[Stored records]
________________________
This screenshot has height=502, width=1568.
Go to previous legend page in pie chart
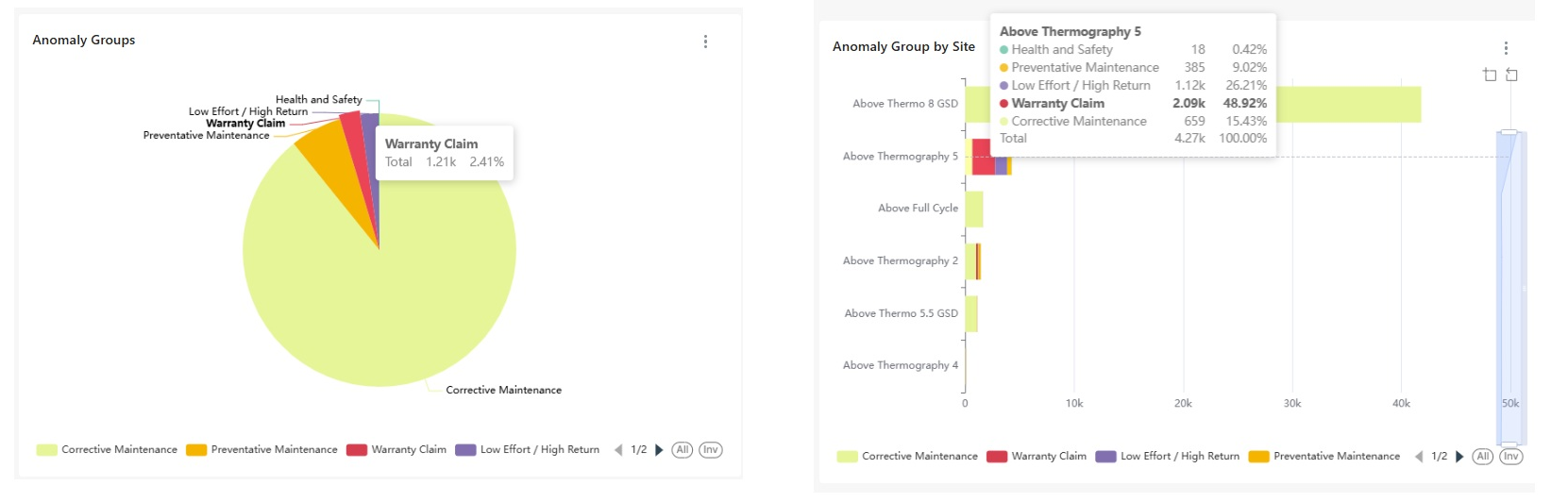[x=618, y=450]
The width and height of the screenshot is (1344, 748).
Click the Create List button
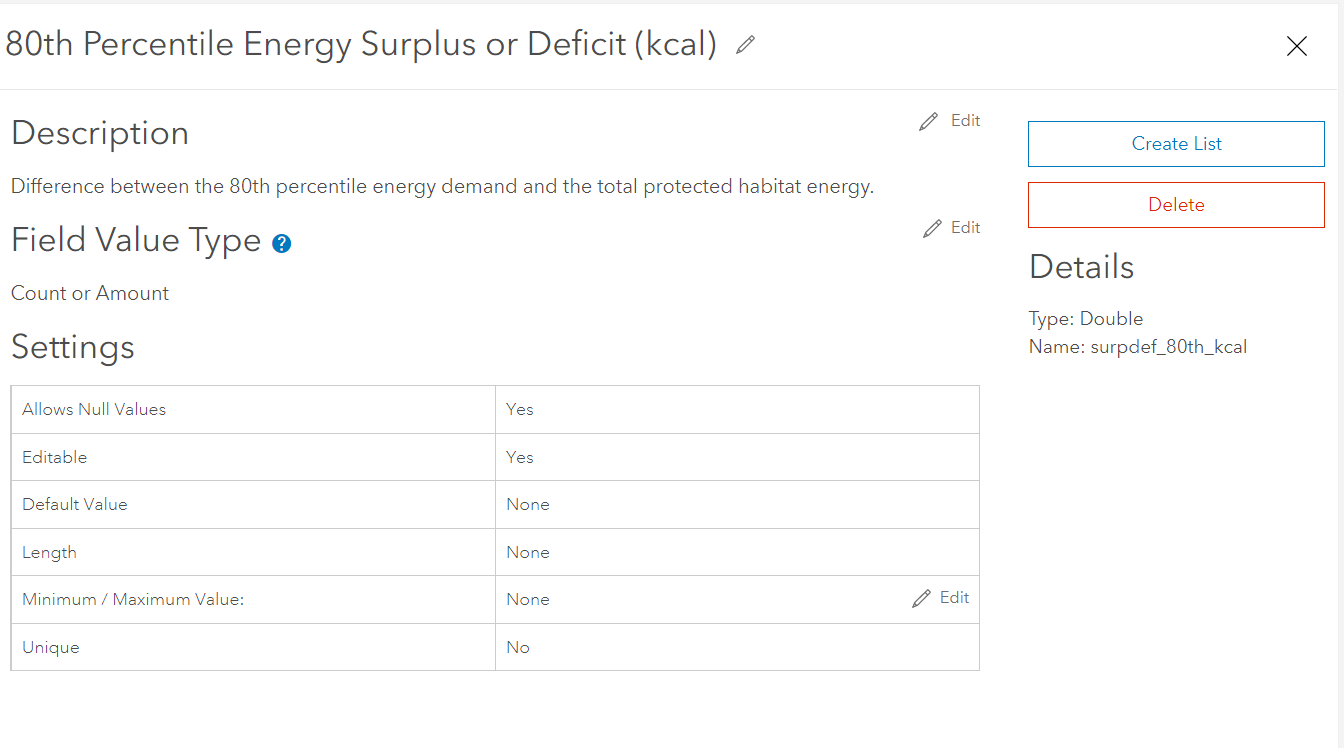1176,143
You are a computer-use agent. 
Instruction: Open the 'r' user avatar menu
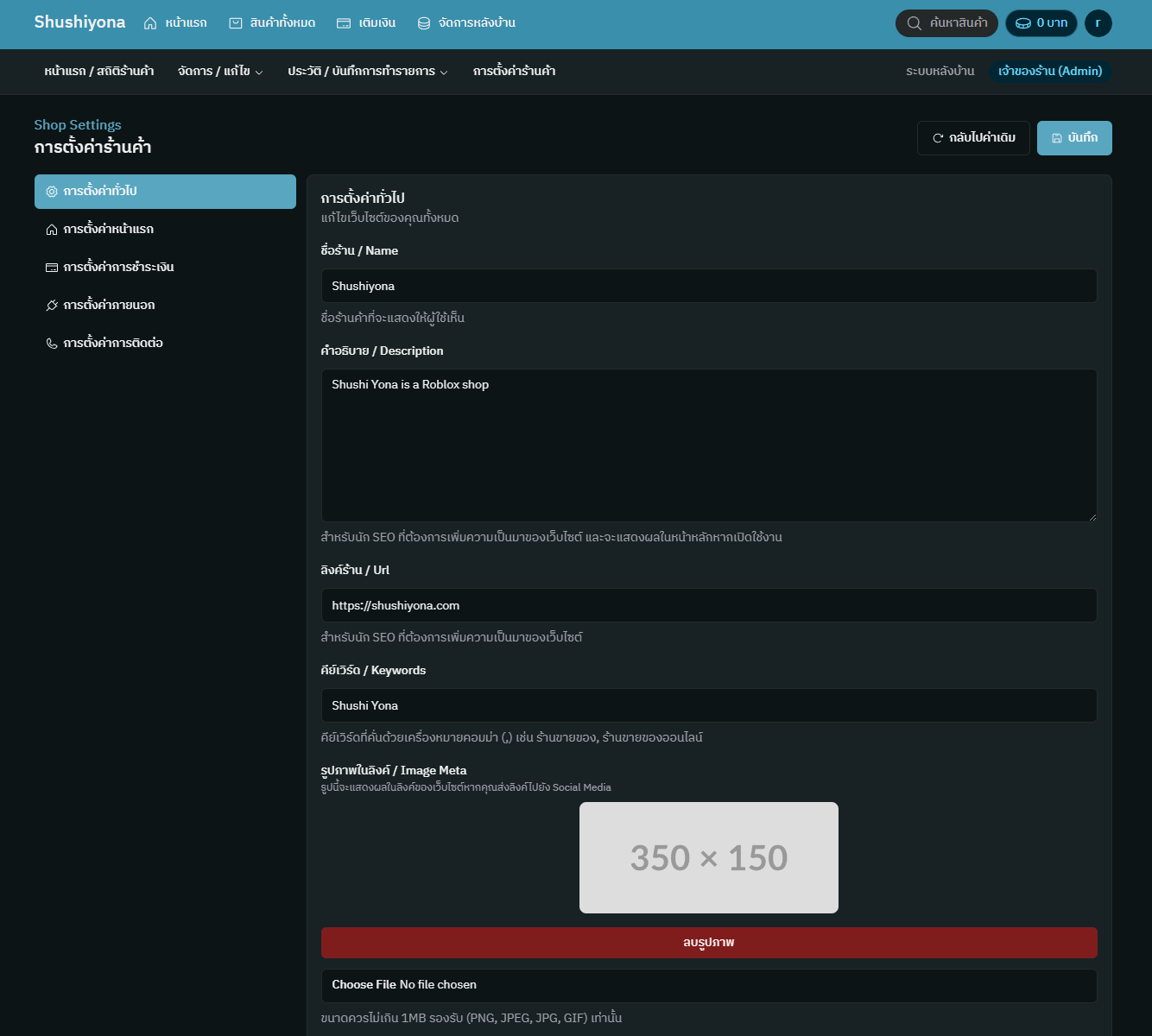tap(1098, 23)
________________________
TASK INSTRUCTIONS: Copy each line in the entries above where the word "height" shows up.

RESULT OF THIS TASK:
This screenshot has height=502, width=1568.
The width and height of the screenshot is (1344, 748).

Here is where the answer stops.